1007 — Evaluation of Statistical Methods for Profiling Hospital Outcome Performance: The Case of Acute Myocardial Infarction 30-day Mortality in the VA
Hanchate AD, Stolzmann K, Burgess JF, and Pekoz E, COLMR, VA Boston; Christiansen CL, Boston University; Shokeen P, and Shwartz M, COLMR, VA Boston;
Despite increased use of hospital profiling, there is concern regarding the appropriateness of the statistical profiling method used. We examine two commonly used methods: traditional logistic regression leading to observed to expected ratios and the random effects (RE) hierarchical logistic regression method used in the VA/CMS HospitalCompare program. The two methods result in different profiles of VA hospitals when examining 30-day mortality for acute myocardial infarction (AMI) patients. There is no gold standard for identifying which profiling method "gets it right". To evaluate the two methods, we used simulated data for which the true hospital performance was predetermined. Implications of findings for VA hospital profiling are assessed.
The simulated data consist of randomly generated measures of patient risk, hospital performance, and patient dichotomous outcomes. We developed a series of simulated scenarios by incrementally varying hospital volumes and inter-hospital variation in performance (intra class correlation [ICC]). For each simulation we obtained standardized hospital risk-adjusted mortality rates (SMRs) using traditional and RE methods and classified hospitals into high, average, and low SMR categories. These were contrasted with the true SMR to calculate sensitivity, specificity, and positive predictive values (PPV +/-).

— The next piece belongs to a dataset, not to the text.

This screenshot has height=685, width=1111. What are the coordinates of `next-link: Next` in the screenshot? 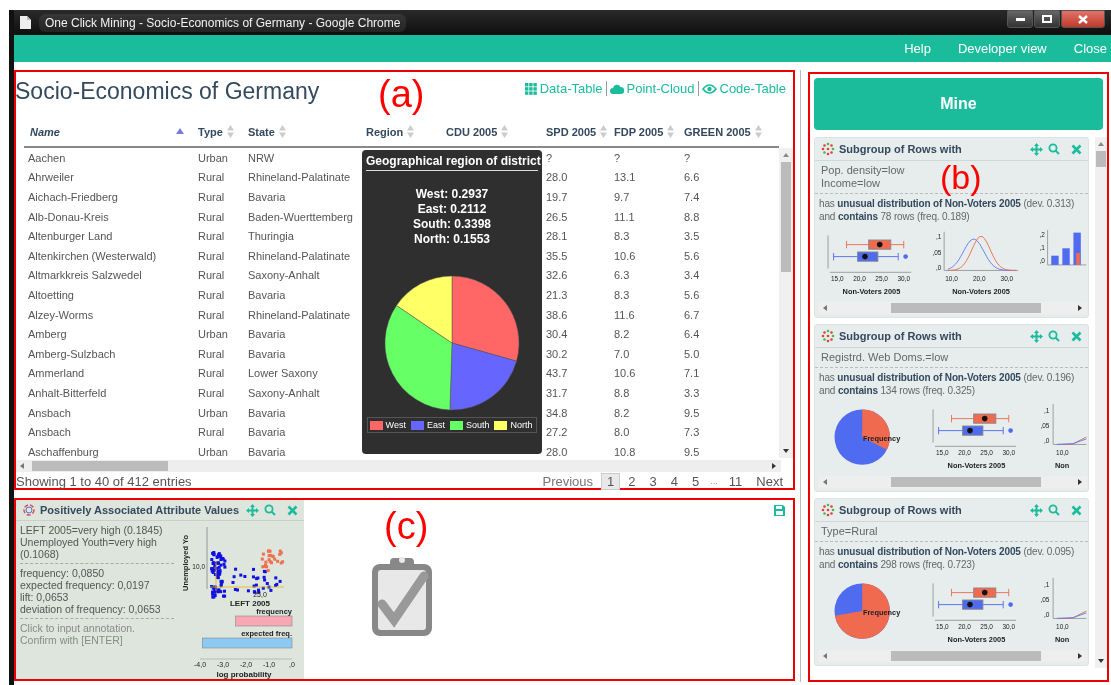 It's located at (770, 481).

Sensitivity was higher using the traditional method, while PPV+ and specificity were higher using the RE method. At high ICC, both methods exhibited high and similar sensitivity and PPV+. As ICC decreased, the methods diverged, with the traditional method indicating higher sensitivity but lower PPV+ compared to the RE method. At ICC = 2%, the rate estimated for VA AMI data, highest sensitivity attained were: RE = 33% and traditional = 66%; and highest PPV+ were: RE = 72% and traditional = 43%. Decrease in hospital volumes increased this divergence between the methods.
At higher ICC and high hospital volumes, both methods exhibit high and similar performance in identifying high/low SMR. At lower ICC and hospital volumes, the traditional method exhibits higher sensitivity and the RE method higher PPV+.
To improve quality of hospital care we need valid methods for identifying the high and low performers. Our work provides a basis for selecting the best method for identifying high and low performers after consideration of tradeoffs between sensitivity and specificity.